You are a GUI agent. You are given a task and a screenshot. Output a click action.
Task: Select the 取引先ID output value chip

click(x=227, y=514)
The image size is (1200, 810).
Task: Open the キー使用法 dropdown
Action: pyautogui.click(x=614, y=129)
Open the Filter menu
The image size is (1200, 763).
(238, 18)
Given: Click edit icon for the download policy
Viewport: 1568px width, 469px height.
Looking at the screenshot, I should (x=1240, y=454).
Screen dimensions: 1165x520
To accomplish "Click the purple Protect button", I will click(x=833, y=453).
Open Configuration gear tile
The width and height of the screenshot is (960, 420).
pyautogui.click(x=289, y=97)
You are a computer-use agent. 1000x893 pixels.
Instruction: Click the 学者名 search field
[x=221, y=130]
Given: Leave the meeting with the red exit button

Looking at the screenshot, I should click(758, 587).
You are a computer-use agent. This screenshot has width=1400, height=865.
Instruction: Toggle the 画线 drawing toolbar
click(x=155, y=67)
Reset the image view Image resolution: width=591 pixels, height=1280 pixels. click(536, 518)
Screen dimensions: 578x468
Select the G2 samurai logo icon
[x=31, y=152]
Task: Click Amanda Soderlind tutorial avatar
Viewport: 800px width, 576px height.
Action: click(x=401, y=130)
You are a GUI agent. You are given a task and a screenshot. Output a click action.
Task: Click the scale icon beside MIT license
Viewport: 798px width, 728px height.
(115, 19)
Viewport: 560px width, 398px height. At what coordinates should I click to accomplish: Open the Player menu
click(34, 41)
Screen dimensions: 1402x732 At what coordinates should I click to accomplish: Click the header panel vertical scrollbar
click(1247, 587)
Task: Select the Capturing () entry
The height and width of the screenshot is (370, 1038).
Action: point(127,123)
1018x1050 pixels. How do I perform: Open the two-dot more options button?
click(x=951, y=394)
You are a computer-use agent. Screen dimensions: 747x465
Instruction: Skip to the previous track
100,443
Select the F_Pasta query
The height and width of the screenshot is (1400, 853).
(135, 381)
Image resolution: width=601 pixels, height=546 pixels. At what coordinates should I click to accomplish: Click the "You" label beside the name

● **PROBLEM TO SOLVE**
The whole listing above should be copied out exactly.

● **PROBLEM SOLUTION**
You are a GUI agent. You are given a task and a screenshot. Output a click action.
Task: Select the 取引先ID output value chip

click(x=227, y=514)
The image size is (1200, 810).
Task: Open the キー使用法 dropdown
Action: pyautogui.click(x=614, y=129)
Open the Filter menu
The image size is (1200, 763).
(238, 18)
Given: Click edit icon for the download policy
Viewport: 1568px width, 469px height.
Looking at the screenshot, I should (x=1240, y=454).
Screen dimensions: 1165x520
To accomplish "Click the purple Protect button", I will click(x=833, y=453).
Open Configuration gear tile
The width and height of the screenshot is (960, 420).
pyautogui.click(x=289, y=97)
You are a computer-use agent. 1000x893 pixels.
Instruction: Click the 学者名 search field
[x=221, y=130]
Given: Leave the meeting with the red exit button

Looking at the screenshot, I should click(758, 587).
You are a computer-use agent. This screenshot has width=1400, height=865.
Instruction: Toggle the 画线 drawing toolbar
click(x=155, y=67)
Reset the image view Image resolution: width=591 pixels, height=1280 pixels. click(536, 518)
Screen dimensions: 578x468
Select the G2 samurai logo icon
[x=31, y=152]
Task: Click Amanda Soderlind tutorial avatar
Viewport: 800px width, 576px height.
Action: click(x=401, y=130)
You are a GUI agent. You are given a task and a screenshot. Output a click action.
Task: Click the scale icon beside MIT license
Viewport: 798px width, 728px height.
(115, 19)
Viewport: 560px width, 398px height. At what coordinates should I click to accomplish: Open the Player menu
click(34, 41)
Screen dimensions: 1402x732 At what coordinates should I click to accomplish: Click the header panel vertical scrollbar
click(1247, 587)
Task: Select the Capturing () entry
The height and width of the screenshot is (370, 1038).
Action: point(127,123)
1018x1050 pixels. How do I perform: Open the two-dot more options button?
click(x=951, y=394)
You are a computer-use agent. Screen dimensions: 747x465
Instruction: Skip to the previous track
100,443
Select the F_Pasta query
The height and width of the screenshot is (1400, 853).
(135, 381)
Image resolution: width=601 pixels, height=546 pixels. At what coordinates should I click to accomplish: Click the "You" label beside the name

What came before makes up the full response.